Brown wygłosił je wieczorem podczas tradycyjnego przyjęcia w rezydencji burmistrza londyńskiego City. Jak pisze portal informacyjny BBC News, było to jego pierwsze gruntowne wystąpienie na temat polityki zagranicznej od czasu, gdy stanął na czele rządu.
Uważam, że więzy z Ameryką, opierające się na wspólnych wartościach, to nasze najważniejsze partnerstwo dwustronne - powiedział Brown, który urząd premiera piastuje od końca czerwca. Dodał, że umacnianie stosunków z USA, co czynią obecnie kraje europejskie, jak Francja czy Niemcy, jest dobre "dla Europy i świata".

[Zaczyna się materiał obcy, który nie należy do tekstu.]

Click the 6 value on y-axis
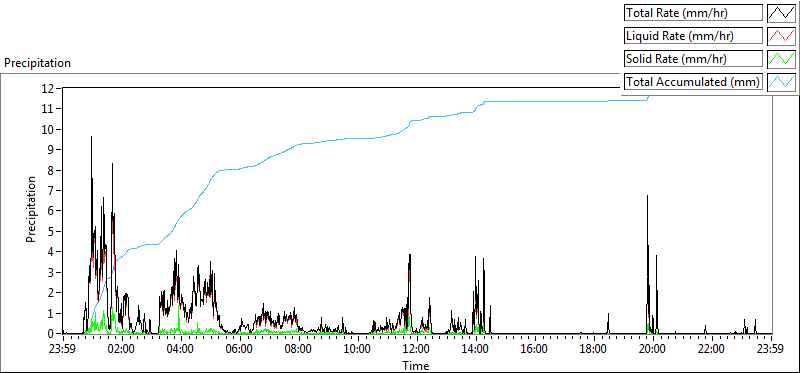Screen dimensions: 800x373 51,211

W swym wystąpieniu szef rządu poparł stanowisko Ameryki w sprawie irańskiego programu nuklearnego. Mówił o poważnym niepokoju, jaki budzi Iran, kontynuujący - mimo sprzeciwu państw zachodnich - prace nad wzbogacaniem uranu.
Ponadto Brown apelował o więcej "realistycznego internacjonalizmu" ze strony wspólnoty międzynarodowej w działaniach na rzecz zachowania pokoju na świecie i w operacjach humanitarnych.
Gordon Brown przejął fotel premiera po Tonym Blairze, za którego rządów Wielka Brytania zaangażowała się w wojnę w Iraku. Gorące poparcie Blaira dla operacji irackiej sprawiło, że krytycy obwołali go "pudlem Busha". Sugerowano, że za nowego premiera stosunki między Londynem a Waszyngtonem ochłodzą się. Lipcowa wizyta Browna w USA była jednak manifestacją jedności przywódców obu krajów.